The Broncos' top 10 in quarterback sacks include players from before 1980 (Ring of Famer Paul Smith, who is ninth, and the very colorful Lyle Alzado, who is fifth), Ring of Famers Tom Jackson (tenth) and Karl Mecklenburg, who is second and remains a candidate for the Hall of Fame. Mecklenburg had four sacks in one game at Pittsburgh in 1985, and I sat next to Paul Zimmerman in that contest. Meck played seven different positions against the Steelers that day and Zimmerman told me it was one of the greatest defensive performances he had ever seen. That was one of two four-sack games for Mecklenburg, the only Bronco to reach that single game total twice.

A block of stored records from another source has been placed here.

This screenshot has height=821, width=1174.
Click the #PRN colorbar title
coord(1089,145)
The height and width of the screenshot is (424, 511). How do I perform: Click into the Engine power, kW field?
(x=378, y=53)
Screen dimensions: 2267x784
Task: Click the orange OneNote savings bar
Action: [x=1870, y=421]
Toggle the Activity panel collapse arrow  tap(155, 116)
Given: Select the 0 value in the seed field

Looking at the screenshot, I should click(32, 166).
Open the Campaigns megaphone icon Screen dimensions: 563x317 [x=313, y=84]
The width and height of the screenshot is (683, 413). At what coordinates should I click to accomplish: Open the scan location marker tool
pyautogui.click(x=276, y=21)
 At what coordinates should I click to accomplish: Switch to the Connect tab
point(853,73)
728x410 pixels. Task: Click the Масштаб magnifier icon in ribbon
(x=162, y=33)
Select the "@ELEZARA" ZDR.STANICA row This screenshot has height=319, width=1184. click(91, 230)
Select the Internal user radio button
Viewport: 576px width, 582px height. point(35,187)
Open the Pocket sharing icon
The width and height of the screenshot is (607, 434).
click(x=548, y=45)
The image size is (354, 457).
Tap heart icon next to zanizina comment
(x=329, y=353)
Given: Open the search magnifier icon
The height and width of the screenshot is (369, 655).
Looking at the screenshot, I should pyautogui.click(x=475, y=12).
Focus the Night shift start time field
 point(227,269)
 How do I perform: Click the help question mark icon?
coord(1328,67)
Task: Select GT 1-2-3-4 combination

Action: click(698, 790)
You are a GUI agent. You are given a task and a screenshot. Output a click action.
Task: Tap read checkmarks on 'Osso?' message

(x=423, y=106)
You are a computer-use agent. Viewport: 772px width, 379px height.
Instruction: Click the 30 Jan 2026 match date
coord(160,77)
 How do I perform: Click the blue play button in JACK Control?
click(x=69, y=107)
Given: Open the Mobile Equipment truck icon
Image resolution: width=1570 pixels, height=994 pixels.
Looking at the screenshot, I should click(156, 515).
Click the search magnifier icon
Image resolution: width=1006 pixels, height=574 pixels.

The team's all-time sack leader is Simon Fletcher, who will be inducted into the Ring of Fame when the Broncos host the Houston Texans on Monday Night Football later this year. That will be perfect for Fletch, as he always shined brightest in big names, even though his personality off the field is so much more calm and relaxed. Fletch had 97.5 quarterback sacks playing for the Broncos rom 1985-95, had four in a game once at San Diego in 1990, and has three of the top seven season sack totals in Denver history (he had 16 in 1992 and 13.5 in both 1991 and 1993).

But the season high for Denver is 18.5 by Von Miller in 2012, and Miller also had the fourth-best total with 14 in 2014.

There is an old saying, "Let the big dog eat," that refers to putting top players in position to make big plays. There is no question that Broncos defensive coordinator Wade Phillips does that for Denver, and Miller is without a doubt getting after it like no one else. His five sacks through three games leads the NFL.

He earned Most Valuable Player honors in Super Bowl 50 for his brilliant play in Santa Clara, but that was by no means a solitary effort. The best definition of a great player, as told to me by an Oakland Raiders' scout many years ago, is, "A great player is a player who makes great plays that win the game. Winning the game is the key part of the play." It is safe to say that is exactly what Von Miller has been doing as he runs roughshod through the Broncos' record book in pursuit of the opposing quarterbacks. He is a four-time Pro Bowler whose 60 career sacks through his first five seasons represent the sixth most in NFL history since the league started keeping track officially in 1980.

This Bronco defense is making its mark, by statistics, wins and championships, as one of the great units on either side of the ball in franchise history, and Von Miller is its sack master.